Stored data entries

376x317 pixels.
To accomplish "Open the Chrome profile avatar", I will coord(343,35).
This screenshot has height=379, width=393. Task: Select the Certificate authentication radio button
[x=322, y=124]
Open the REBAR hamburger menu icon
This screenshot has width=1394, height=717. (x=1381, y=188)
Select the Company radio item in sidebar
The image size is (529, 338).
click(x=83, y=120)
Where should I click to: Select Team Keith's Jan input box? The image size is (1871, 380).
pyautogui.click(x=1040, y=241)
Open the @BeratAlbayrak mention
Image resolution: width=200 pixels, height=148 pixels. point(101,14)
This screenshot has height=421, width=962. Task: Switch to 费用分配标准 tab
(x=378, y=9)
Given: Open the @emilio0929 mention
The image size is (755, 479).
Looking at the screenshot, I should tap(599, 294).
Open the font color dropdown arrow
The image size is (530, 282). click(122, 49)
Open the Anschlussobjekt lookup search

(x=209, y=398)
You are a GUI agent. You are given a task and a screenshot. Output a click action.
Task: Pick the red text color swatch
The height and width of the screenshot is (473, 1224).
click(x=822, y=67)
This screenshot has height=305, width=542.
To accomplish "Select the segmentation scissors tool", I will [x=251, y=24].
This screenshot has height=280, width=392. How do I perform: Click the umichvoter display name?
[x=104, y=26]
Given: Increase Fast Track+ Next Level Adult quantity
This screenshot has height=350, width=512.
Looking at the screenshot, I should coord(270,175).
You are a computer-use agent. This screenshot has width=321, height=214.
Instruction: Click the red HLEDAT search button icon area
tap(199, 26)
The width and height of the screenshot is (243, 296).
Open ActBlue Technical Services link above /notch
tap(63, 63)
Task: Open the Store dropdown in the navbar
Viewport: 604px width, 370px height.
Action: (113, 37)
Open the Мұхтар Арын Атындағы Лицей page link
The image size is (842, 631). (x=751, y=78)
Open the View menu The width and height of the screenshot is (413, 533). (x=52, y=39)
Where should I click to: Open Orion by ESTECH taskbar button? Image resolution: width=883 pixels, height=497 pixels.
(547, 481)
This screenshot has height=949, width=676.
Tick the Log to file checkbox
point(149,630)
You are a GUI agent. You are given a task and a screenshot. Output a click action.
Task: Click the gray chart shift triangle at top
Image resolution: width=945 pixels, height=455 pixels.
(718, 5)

# EXERCISE DESCRIPTION:
Repeat the data above exactly.

# SOLUTION TO THIS PROBLEM:
376x317 pixels.
To accomplish "Open the Chrome profile avatar", I will coord(343,35).
This screenshot has height=379, width=393. Task: Select the Certificate authentication radio button
[x=322, y=124]
Open the REBAR hamburger menu icon
This screenshot has width=1394, height=717. (x=1381, y=188)
Select the Company radio item in sidebar
The image size is (529, 338).
click(x=83, y=120)
Where should I click to: Select Team Keith's Jan input box? The image size is (1871, 380).
pyautogui.click(x=1040, y=241)
Open the @BeratAlbayrak mention
Image resolution: width=200 pixels, height=148 pixels. point(101,14)
This screenshot has height=421, width=962. Task: Switch to 费用分配标准 tab
(x=378, y=9)
Given: Open the @emilio0929 mention
The image size is (755, 479).
Looking at the screenshot, I should tap(599, 294).
Open the font color dropdown arrow
The image size is (530, 282). click(122, 49)
Open the Anschlussobjekt lookup search

(x=209, y=398)
You are a GUI agent. You are given a task and a screenshot. Output a click action.
Task: Pick the red text color swatch
The height and width of the screenshot is (473, 1224).
click(x=822, y=67)
This screenshot has height=305, width=542.
To accomplish "Select the segmentation scissors tool", I will [x=251, y=24].
This screenshot has height=280, width=392. How do I perform: Click the umichvoter display name?
[x=104, y=26]
Given: Increase Fast Track+ Next Level Adult quantity
This screenshot has height=350, width=512.
Looking at the screenshot, I should coord(270,175).
You are a computer-use agent. This screenshot has width=321, height=214.
Instruction: Click the red HLEDAT search button icon area
tap(199, 26)
The width and height of the screenshot is (243, 296).
Open ActBlue Technical Services link above /notch
tap(63, 63)
Task: Open the Store dropdown in the navbar
Viewport: 604px width, 370px height.
Action: (113, 37)
Open the Мұхтар Арын Атындағы Лицей page link
The image size is (842, 631). (x=751, y=78)
Open the View menu The width and height of the screenshot is (413, 533). (x=52, y=39)
Where should I click to: Open Orion by ESTECH taskbar button? Image resolution: width=883 pixels, height=497 pixels.
(547, 481)
This screenshot has height=949, width=676.
Tick the Log to file checkbox
point(149,630)
You are a GUI agent. You are given a task and a screenshot. Output a click action.
Task: Click the gray chart shift triangle at top
Image resolution: width=945 pixels, height=455 pixels.
(718, 5)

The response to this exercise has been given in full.